If so, do not fret, is it estimated that 50% of kids bite their nails! (Healthwise, 2021).
Fidgeting, biting, chewing, picking and the inability to sit still are common nervous habits, so lets delve into what actually causes this!
The main reasons for kids biting their nails include:
- Trying to keep themselves awake and alert.
Try to pay close attention to their mood, energy level and what their doing that causes them to start biting and chewing.
What time of day is it? Is it a constant thing they do? Are they tired, bored or excited?
By asking these questions we can better understand what is the cause and how we can stop it.
What are some ways to discourage this behaviour?
Remind them when they are doing it.
Most of the time your child might not even be aware that they are biting their nails. It is usually a unconscious habit, so it is important to bring their attention to it.
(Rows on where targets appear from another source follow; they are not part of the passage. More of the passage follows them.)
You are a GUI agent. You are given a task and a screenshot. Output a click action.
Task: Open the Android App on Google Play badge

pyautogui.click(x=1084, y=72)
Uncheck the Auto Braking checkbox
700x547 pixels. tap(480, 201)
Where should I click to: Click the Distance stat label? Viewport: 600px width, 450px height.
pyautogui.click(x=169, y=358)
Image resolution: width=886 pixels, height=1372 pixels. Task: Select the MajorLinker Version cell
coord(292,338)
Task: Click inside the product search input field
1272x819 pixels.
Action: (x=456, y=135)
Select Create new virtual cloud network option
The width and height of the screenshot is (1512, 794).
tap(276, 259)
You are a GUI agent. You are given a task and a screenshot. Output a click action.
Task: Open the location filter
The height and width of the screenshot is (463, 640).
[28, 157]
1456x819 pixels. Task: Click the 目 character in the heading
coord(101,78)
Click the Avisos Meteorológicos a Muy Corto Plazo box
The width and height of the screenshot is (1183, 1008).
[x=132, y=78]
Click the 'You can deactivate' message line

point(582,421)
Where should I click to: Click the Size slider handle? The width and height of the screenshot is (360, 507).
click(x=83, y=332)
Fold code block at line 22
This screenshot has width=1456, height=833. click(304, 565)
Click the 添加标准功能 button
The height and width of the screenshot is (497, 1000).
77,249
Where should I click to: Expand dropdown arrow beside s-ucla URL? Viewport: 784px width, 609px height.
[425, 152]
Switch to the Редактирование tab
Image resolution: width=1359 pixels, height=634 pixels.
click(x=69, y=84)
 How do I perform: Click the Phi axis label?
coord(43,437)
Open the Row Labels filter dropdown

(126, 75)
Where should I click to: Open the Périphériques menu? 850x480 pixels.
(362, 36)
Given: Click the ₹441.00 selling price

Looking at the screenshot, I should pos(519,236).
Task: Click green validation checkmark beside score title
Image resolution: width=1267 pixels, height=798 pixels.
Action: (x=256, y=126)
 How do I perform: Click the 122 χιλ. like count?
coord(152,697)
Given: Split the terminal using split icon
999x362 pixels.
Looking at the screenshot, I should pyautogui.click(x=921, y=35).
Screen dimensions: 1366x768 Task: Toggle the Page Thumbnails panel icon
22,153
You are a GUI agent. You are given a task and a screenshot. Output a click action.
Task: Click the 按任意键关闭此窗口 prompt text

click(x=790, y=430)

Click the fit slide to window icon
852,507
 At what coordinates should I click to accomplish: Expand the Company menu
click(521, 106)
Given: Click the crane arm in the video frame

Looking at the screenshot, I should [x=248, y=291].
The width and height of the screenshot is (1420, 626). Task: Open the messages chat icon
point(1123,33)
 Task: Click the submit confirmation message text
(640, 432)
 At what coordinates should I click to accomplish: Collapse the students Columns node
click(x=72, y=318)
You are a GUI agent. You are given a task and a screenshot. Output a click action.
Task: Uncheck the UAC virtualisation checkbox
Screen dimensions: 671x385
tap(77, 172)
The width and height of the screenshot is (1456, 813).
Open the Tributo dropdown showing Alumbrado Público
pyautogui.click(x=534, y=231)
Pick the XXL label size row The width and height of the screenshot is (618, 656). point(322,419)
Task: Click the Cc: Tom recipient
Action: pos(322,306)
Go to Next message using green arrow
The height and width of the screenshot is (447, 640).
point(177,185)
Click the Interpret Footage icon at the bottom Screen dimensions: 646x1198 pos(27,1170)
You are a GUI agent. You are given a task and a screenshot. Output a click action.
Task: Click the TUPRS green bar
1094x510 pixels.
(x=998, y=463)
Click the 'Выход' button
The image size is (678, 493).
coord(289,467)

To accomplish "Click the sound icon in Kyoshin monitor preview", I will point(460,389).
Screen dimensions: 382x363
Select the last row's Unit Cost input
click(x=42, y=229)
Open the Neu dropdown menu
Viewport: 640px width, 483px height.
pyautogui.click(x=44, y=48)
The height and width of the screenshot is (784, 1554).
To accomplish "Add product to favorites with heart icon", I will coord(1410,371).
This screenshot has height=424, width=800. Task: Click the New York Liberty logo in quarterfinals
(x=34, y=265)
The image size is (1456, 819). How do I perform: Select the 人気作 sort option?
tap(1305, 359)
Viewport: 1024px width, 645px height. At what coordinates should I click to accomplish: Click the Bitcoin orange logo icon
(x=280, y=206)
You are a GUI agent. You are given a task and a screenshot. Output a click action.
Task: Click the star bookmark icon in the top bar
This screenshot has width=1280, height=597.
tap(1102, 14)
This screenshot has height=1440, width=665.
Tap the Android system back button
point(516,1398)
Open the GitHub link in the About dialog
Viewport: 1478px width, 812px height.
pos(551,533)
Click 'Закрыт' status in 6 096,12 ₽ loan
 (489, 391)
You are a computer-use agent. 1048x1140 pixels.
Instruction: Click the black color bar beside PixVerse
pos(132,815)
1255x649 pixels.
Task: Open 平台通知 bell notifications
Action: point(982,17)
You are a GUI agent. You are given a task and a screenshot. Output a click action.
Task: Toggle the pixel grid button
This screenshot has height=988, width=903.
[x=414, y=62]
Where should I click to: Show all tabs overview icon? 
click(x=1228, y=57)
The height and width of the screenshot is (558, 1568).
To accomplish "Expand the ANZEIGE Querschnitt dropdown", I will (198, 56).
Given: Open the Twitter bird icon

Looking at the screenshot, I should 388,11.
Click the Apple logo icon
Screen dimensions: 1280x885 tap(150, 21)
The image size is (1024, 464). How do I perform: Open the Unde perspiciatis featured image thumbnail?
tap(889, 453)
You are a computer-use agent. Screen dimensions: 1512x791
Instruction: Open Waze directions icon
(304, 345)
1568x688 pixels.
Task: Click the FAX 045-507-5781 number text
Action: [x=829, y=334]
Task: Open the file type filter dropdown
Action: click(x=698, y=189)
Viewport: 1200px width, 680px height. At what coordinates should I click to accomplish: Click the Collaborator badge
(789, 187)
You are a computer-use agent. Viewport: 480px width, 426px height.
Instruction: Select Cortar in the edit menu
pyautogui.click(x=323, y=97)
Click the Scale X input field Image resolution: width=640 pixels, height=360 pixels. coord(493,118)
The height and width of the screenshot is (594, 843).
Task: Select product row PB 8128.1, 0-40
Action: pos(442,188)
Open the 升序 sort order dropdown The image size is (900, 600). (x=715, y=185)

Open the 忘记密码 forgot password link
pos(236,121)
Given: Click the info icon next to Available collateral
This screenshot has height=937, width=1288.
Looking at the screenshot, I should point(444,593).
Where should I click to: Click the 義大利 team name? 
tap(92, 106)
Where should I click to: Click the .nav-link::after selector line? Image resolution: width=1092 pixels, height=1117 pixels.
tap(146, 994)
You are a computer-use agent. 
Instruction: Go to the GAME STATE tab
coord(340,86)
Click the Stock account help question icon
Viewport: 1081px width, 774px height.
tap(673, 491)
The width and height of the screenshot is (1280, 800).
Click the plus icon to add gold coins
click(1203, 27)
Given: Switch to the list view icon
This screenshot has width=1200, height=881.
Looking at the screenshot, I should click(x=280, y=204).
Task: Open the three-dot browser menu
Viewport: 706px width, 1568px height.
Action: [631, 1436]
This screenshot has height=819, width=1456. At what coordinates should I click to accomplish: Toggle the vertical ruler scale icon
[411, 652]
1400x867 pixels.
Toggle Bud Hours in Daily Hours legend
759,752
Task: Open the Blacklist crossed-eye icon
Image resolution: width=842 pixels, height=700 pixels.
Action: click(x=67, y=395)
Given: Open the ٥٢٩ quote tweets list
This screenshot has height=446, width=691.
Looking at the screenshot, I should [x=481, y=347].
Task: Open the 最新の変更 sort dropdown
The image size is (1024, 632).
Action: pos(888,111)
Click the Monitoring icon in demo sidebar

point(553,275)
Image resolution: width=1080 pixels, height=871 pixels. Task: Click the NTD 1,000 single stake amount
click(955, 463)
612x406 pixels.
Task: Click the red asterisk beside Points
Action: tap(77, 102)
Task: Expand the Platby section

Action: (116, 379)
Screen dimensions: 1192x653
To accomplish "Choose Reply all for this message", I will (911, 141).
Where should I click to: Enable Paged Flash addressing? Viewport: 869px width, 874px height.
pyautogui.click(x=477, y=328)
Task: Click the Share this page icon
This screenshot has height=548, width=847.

Approach it in a kind and gentle manner, rather than judgement, and work together towards breaking the habit.
Cut their nails everyday
By keeping their nails short you are preventing the ability to bite them, however if their nails are already short from biting them, DO NOT cut further.
Create a funny code word
By creating a funny code for when they are biting, you are able to remind them in social situations without embarrassing them or bringing unwanted attention towards them
Give them something else to keep their mouth and hands busy
Sometimes alerting them does not solve it completely, that is why it is important to give them something to substitute from biting their nails. Fidgeting with sensory toys such as stress balls, fidget toys, pop its and squishies will relieve your child from any stress, anxiety or uncomfortable feelings they have.
However, if they are still chewing and start chewing the sensory toys. you can switch to sensory toys designed to be chewed. Chewerly was specifically designed to combat chewing, and offers kids a safe, durable and wearable alternative to chewing nails and pencils.
5. Plenty of play and exercise time
Children require a lot of physical activity and exercise. Playing and exercising have numerous advantages, including harmonising our sensory systems and reducing anxious habits like nail-biting.
What not to do when discouraging this habit
- Interminable lectures
- Creating a power struggle
- Negatively addressing your child's nail-biting
- scream at your child
Biting and picking tendencies are likely to be outgrown by your child. You can, however, assist them in stopping or reducing the amount of nail-biting they do before it becomes a problem. You can combat nail-biting without fighting if you have good communication, make a plan, and operate as a team.
Always consult your pediatrician if you have concerns about your child's nail-biting or any other behaviour. Occupational therapy or another intervention may be beneficial to your kid. You can come up with a strategy that works for your family and your child as a team.